── EXTRACTED ENTRIES
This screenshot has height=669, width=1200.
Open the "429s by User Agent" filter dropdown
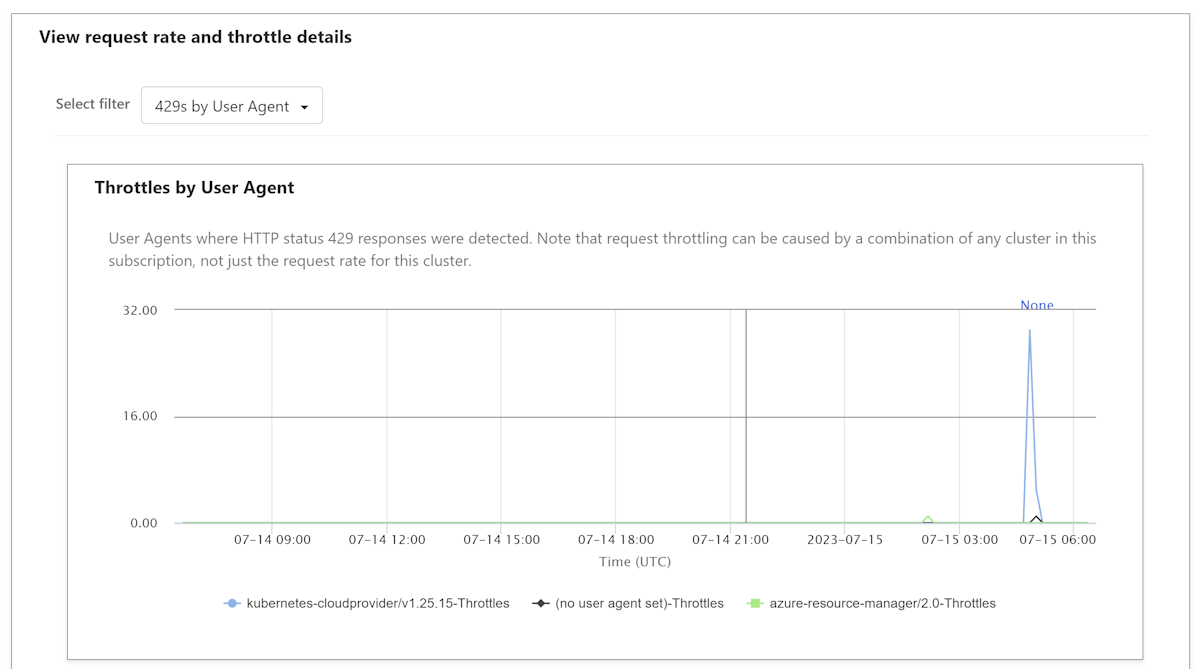point(231,106)
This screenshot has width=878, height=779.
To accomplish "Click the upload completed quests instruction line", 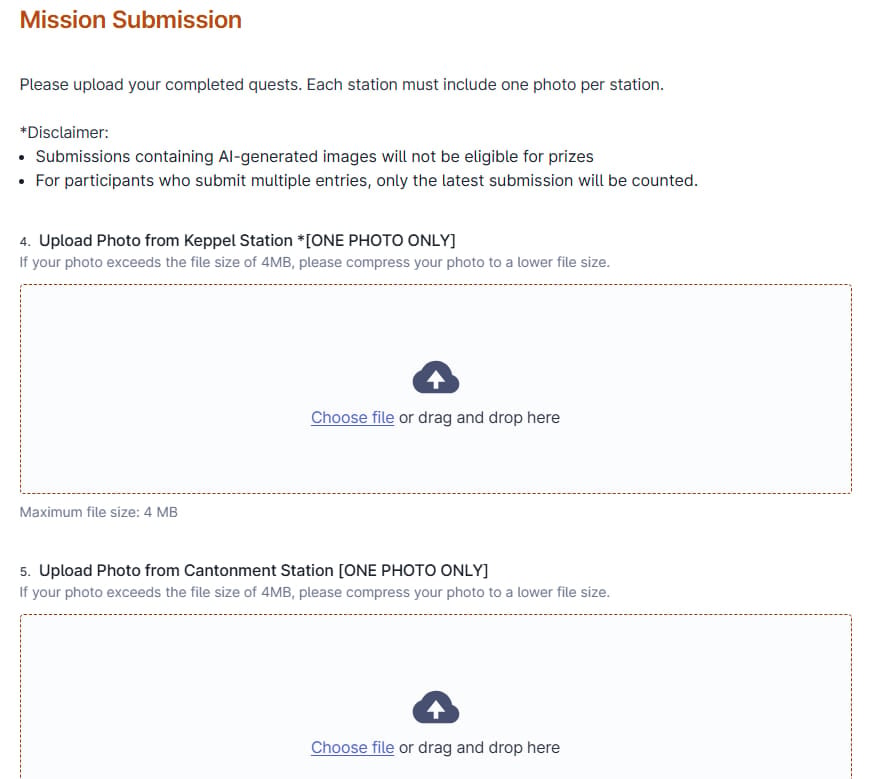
────
• EXERCISE DESCRIPTION
From the line containing "This screenshot has width=878, height=779." to the last line of the records, inclusive, output the lines exactly as written and nothing else; leave out the pictures.

• TASK OUTPUT
This screenshot has width=878, height=779.
To accomplish "Click the upload completed quests instruction line", 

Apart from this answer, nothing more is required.